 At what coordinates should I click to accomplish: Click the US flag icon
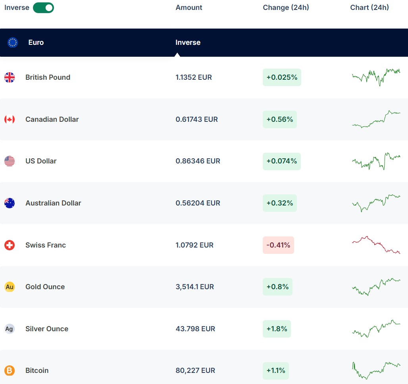pyautogui.click(x=10, y=161)
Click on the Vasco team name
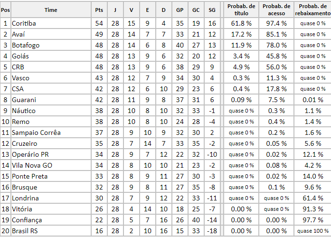331x237 pixels. tap(21, 78)
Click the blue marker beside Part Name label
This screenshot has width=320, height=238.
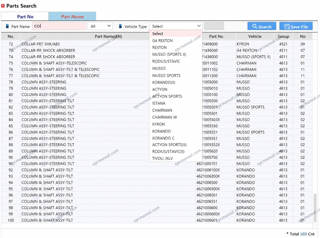[x=7, y=26]
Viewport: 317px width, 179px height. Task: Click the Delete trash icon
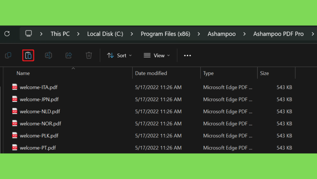pyautogui.click(x=89, y=55)
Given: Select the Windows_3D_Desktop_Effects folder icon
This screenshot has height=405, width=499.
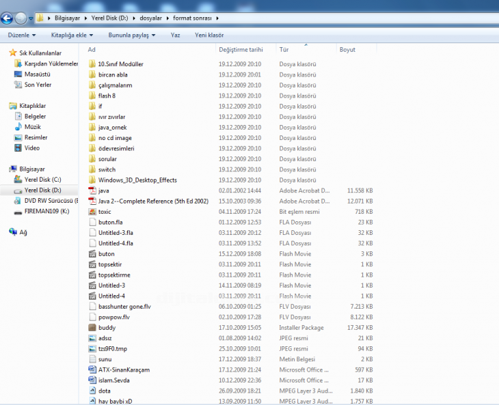Looking at the screenshot, I should (92, 180).
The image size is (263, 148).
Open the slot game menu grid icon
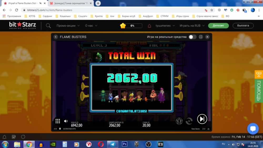click(58, 121)
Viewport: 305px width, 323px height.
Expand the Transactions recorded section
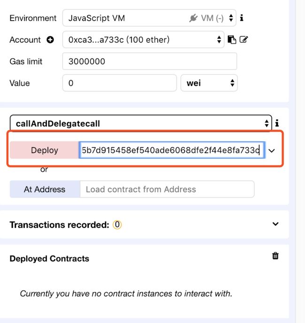tap(275, 224)
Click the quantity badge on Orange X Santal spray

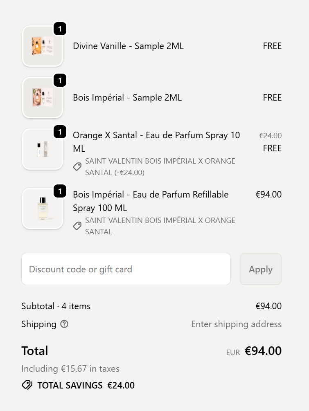pyautogui.click(x=60, y=132)
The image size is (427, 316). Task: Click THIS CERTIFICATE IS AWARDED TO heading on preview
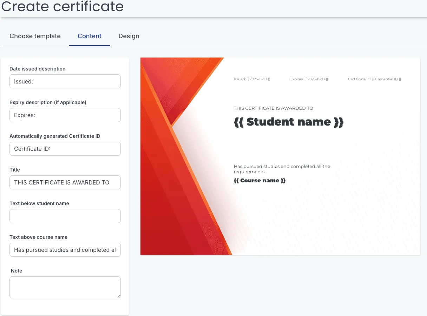[274, 108]
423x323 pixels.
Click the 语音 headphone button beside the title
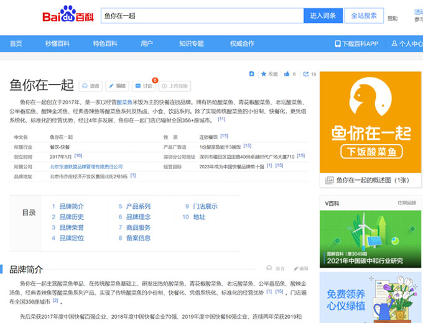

============

* EXERCISE:
Everything in the material above should be reproduced exactly, except the pictures.

* RESPONSE BELOW:
 At what coordinates should I click to accomplish: Click the US flag icon
pyautogui.click(x=10, y=161)
Click on the Vasco team name
331x237 pixels. tap(21, 78)
Click the blue marker beside Part Name label
This screenshot has width=320, height=238.
[x=7, y=26]
Viewport: 317px width, 179px height. Task: Click the Delete trash icon
pyautogui.click(x=89, y=55)
Given: Select the Windows_3D_Desktop_Effects folder icon
This screenshot has height=405, width=499.
Looking at the screenshot, I should (92, 180).
The image size is (263, 148).
Open the slot game menu grid icon
click(58, 121)
Viewport: 305px width, 323px height.
Expand the Transactions recorded section
tap(275, 224)
Click the quantity badge on Orange X Santal spray

pyautogui.click(x=60, y=132)
The image size is (427, 316). Task: Click THIS CERTIFICATE IS AWARDED TO heading on preview
[274, 108]
423x323 pixels.
Click the 语音 headphone button beside the title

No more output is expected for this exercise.